▶ _HOW TO COMPLETE THIS TASK_: Given the entries that follow, write out exactly the lines starting at the one containing "You are a computer-use" and ending at the one containing "Instruction: Open Dashboard via its grid icon", both ends included, and only those.

▶ _RECORDS FOR THIS TASK_:
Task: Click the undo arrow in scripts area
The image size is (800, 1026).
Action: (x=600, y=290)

---

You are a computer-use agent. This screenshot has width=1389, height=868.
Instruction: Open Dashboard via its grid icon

▶ _SOLUTION BELOW_:
You are a computer-use agent. This screenshot has width=1389, height=868.
Instruction: Open Dashboard via its grid icon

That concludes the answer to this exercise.